GenISP: Neural ISP for Low-Light Machine Cognition
Igor Morawski, Yu-An Chen, Yu-Sheng Lin, Shusil Dangi, Kai, He, Winston H. Hsu

TL;DR
GenISP is a neural image signal processing pipeline designed for low-light conditions that improves object detection performance and generalizes across different camera sensors by optimizing for machine cognition rather than perceptual quality.
Contribution
The paper introduces GenISP, a minimal neural ISP pipeline with device-independent color space transformation, trained with a pre-trained detector, enhancing generalization to unseen sensors and detectors.
Findings
GenISP outperforms traditional methods in low-light object detection.
GenISP generalizes well to unseen camera sensors.
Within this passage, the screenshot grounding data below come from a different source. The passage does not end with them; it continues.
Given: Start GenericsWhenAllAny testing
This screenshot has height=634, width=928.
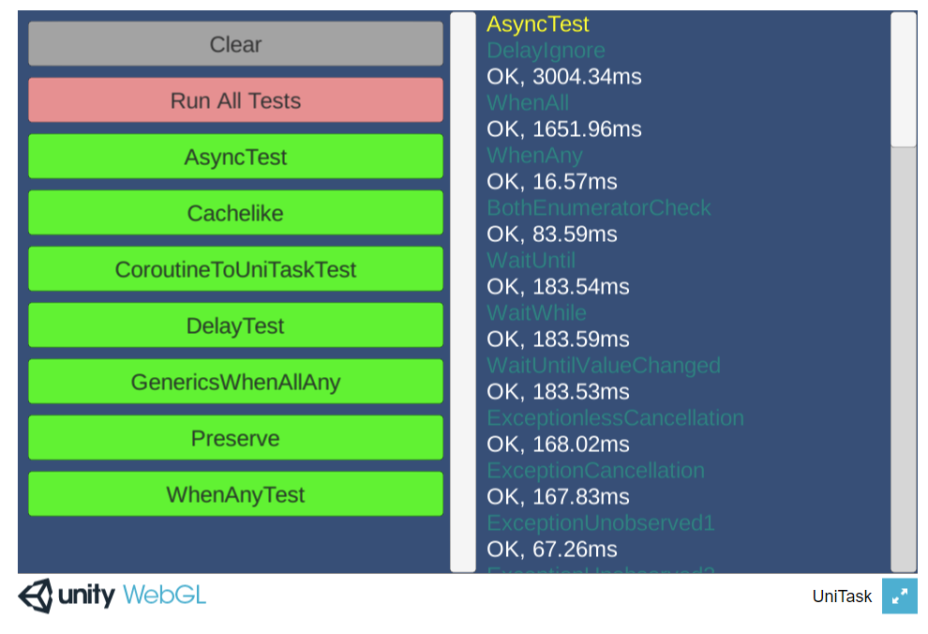Looking at the screenshot, I should coord(235,381).
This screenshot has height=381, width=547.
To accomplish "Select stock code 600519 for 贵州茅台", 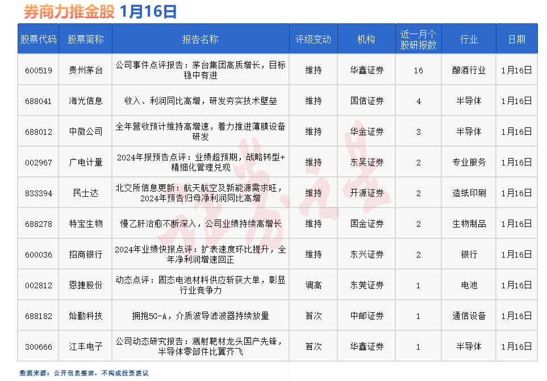I will 38,70.
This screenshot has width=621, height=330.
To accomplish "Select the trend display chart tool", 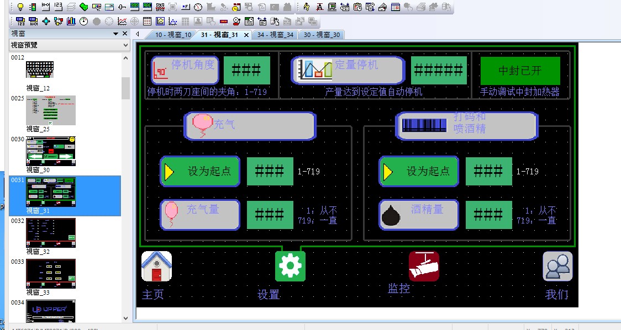I will point(122,22).
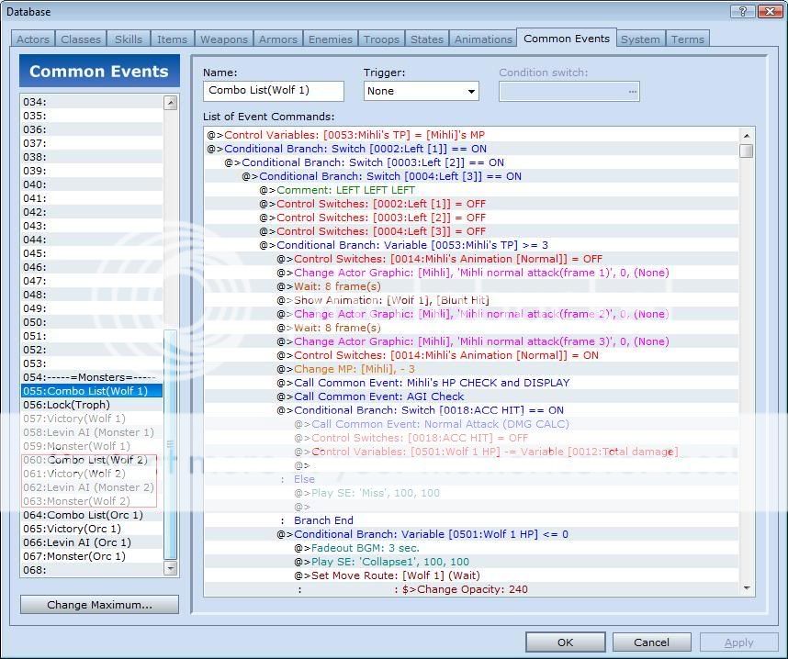
Task: Click the Help question mark icon
Action: 742,11
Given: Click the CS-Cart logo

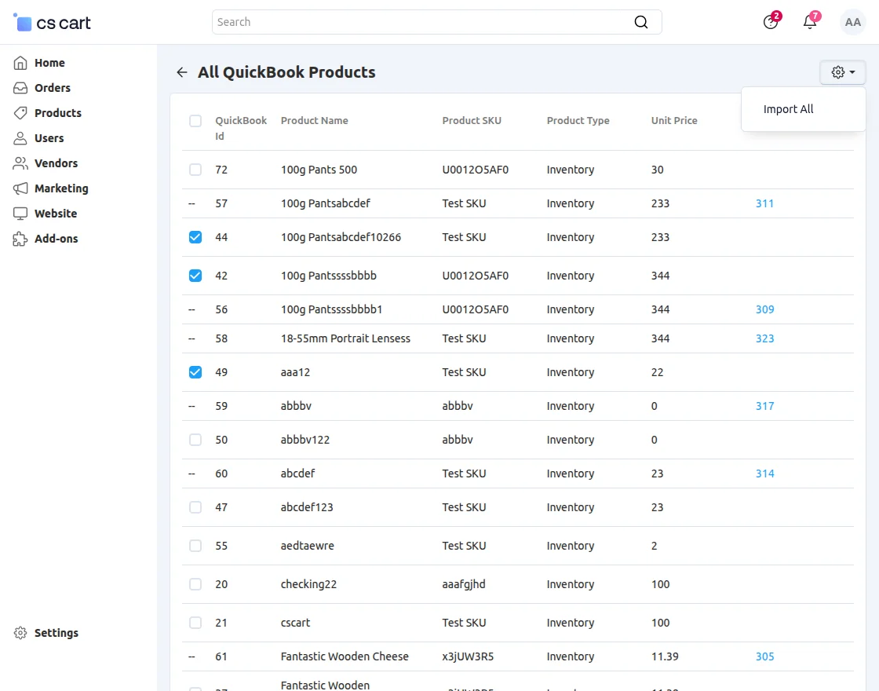Looking at the screenshot, I should 53,23.
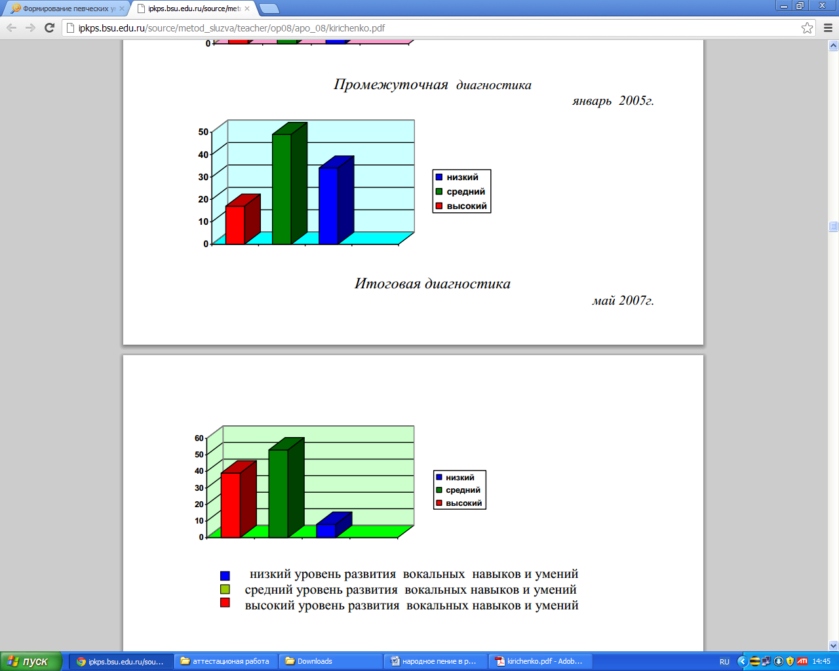Switch to the 'Формирование певческих' tab
839x671 pixels.
(x=66, y=9)
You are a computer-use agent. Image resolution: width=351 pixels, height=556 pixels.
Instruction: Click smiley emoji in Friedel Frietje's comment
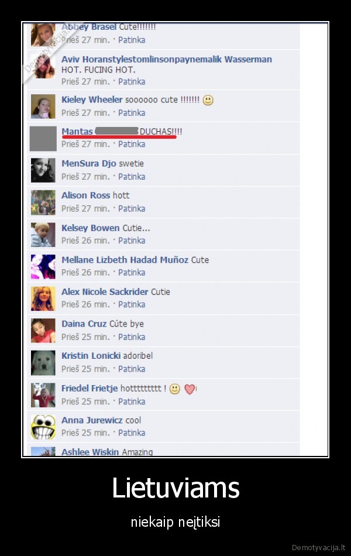coord(174,389)
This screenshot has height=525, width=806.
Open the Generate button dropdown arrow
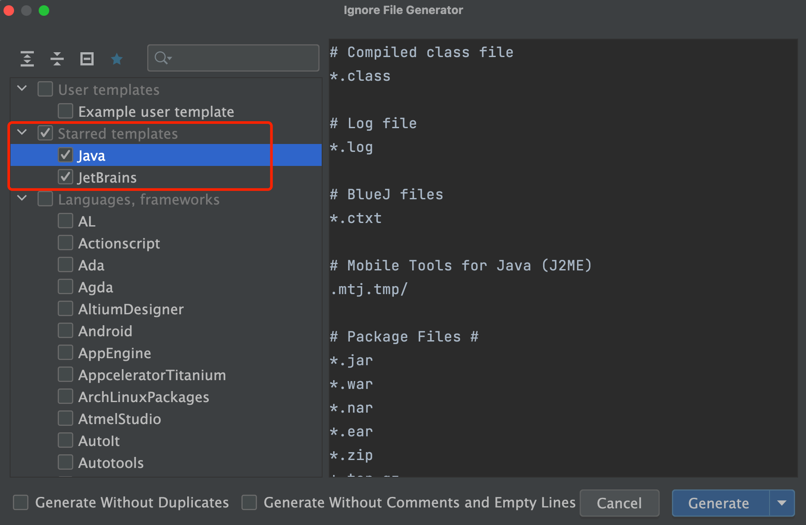pos(782,503)
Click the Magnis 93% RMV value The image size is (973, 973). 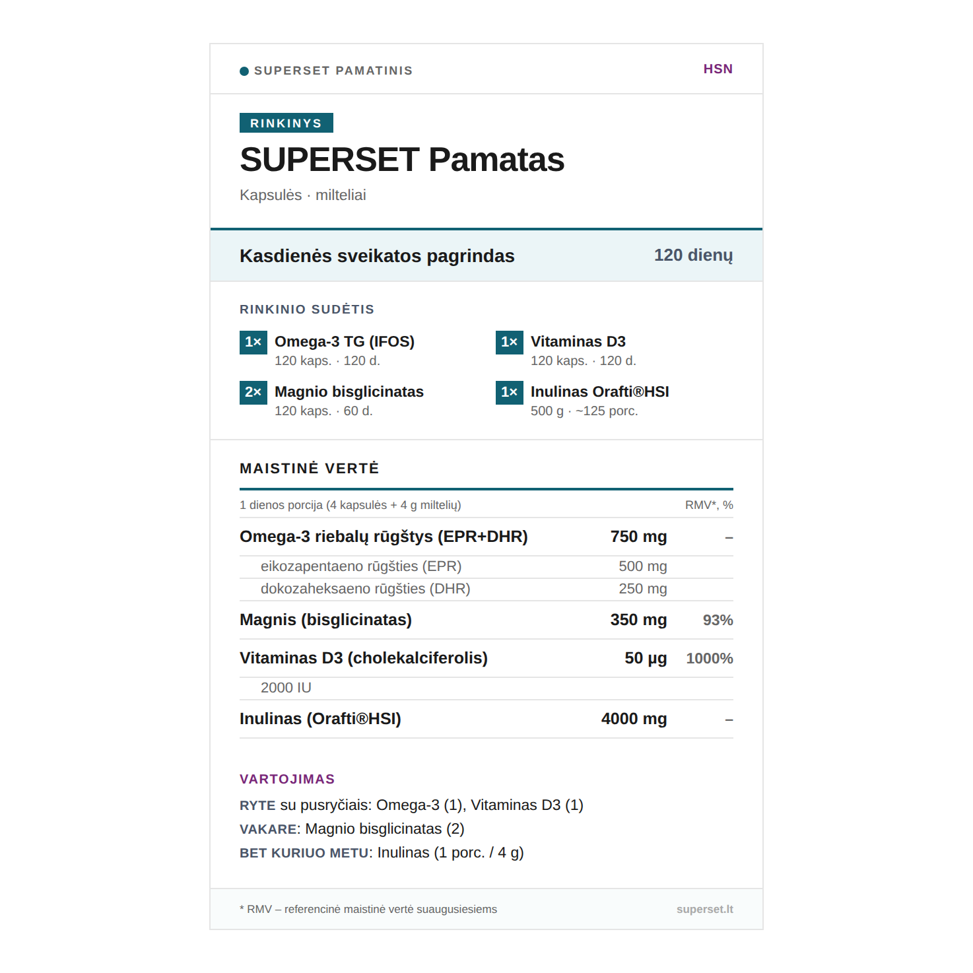tap(718, 620)

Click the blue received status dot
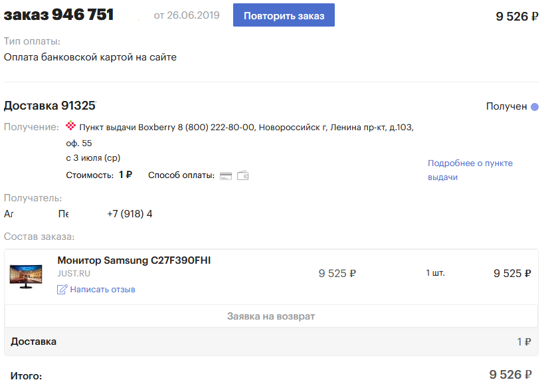(535, 106)
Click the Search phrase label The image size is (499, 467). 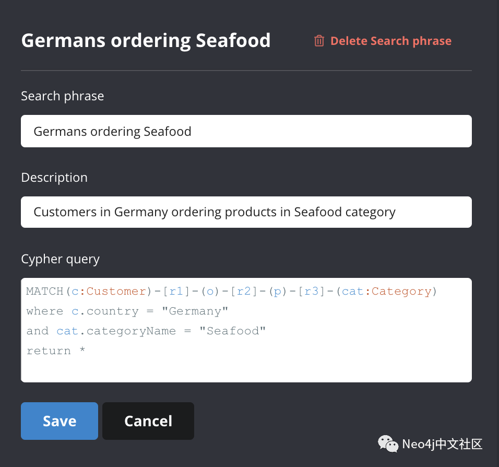click(x=63, y=96)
A new low-light dataset with annotations is provided for benchmarking.
Abstract
Object detection in low-light conditions remains a challenging but important problem with many practical implications. Some recent works show that, in low-light conditions, object detectors using raw image data are more robust than detectors using image data processed by a traditional ISP pipeline. To improve detection performance in low-light conditions, one can fine-tune the detector to use raw image data or use a dedicated low-light neural pipeline trained with paired low- and normal-light data to restore and enhance the image. However, different camera sensors have different spectral sensitivity and learning-based models using raw images process data in the sensor-specific color space. Thus, once trained, they do not guarantee generalization to other camera sensors. We propose to improve generalization to unseen camera sensors by implementing a minimal neural ISP pipeline for…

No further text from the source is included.